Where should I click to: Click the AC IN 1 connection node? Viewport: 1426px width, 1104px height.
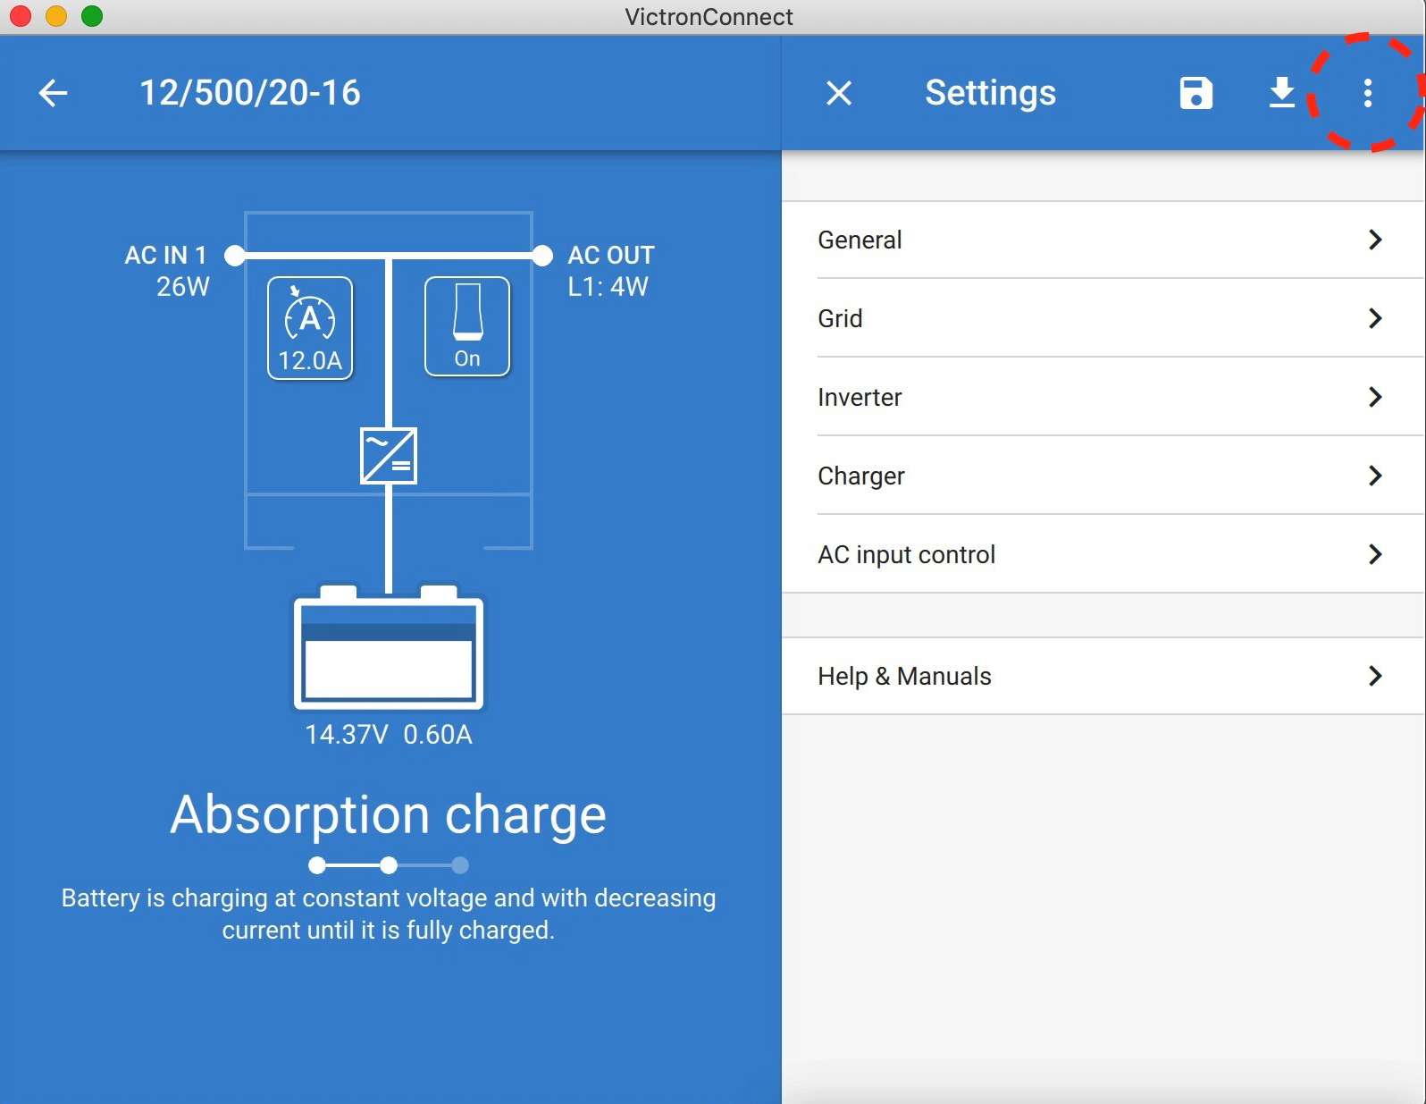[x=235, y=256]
^^^^
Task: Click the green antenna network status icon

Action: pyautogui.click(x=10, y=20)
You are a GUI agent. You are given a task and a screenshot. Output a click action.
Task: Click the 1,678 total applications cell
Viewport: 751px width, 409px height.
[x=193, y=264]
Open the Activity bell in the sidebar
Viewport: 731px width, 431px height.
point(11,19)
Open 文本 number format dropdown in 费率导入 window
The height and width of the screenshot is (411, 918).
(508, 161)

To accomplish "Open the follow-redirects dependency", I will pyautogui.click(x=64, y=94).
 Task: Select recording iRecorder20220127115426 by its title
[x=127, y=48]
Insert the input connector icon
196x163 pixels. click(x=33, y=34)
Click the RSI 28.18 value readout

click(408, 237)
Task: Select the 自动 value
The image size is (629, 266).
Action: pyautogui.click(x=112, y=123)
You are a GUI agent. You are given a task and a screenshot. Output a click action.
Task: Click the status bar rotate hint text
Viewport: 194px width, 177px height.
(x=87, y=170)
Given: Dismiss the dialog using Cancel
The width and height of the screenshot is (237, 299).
^^^^
Word for word, restate the lines of the data above that fall between the line holding "Viewport: 194px width, 177px height." and the line holding "The width and", inclusive, and no other lines.

- [EXERCISE RESPONSE]:
Viewport: 194px width, 177px height.
(x=87, y=170)
Given: Dismiss the dialog using Cancel
The width and height of the screenshot is (237, 299).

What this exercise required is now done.